[The records — start]
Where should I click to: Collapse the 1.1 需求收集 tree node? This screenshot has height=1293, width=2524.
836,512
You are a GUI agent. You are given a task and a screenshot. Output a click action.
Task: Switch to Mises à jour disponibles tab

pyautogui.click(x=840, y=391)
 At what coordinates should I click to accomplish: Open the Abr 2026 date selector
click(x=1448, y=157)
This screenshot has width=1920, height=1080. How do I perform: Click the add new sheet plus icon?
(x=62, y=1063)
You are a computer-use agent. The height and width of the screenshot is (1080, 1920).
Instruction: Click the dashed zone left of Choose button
[The records — finish]
__Work order__: Transcribe, in full, each record that appears above.

__Output of the task__:
Where should I click to: Collapse the 1.1 需求收集 tree node? This screenshot has height=1293, width=2524.
836,512
You are a GUI agent. You are given a task and a screenshot. Output a click action.
Task: Switch to Mises à jour disponibles tab

pyautogui.click(x=840, y=391)
 At what coordinates should I click to accomplish: Open the Abr 2026 date selector
click(x=1448, y=157)
This screenshot has width=1920, height=1080. How do I perform: Click the add new sheet plus icon?
(x=62, y=1063)
You are a computer-use agent. The height and width of the screenshot is (1080, 1920).
Instruction: Click the dashed zone left of Choose button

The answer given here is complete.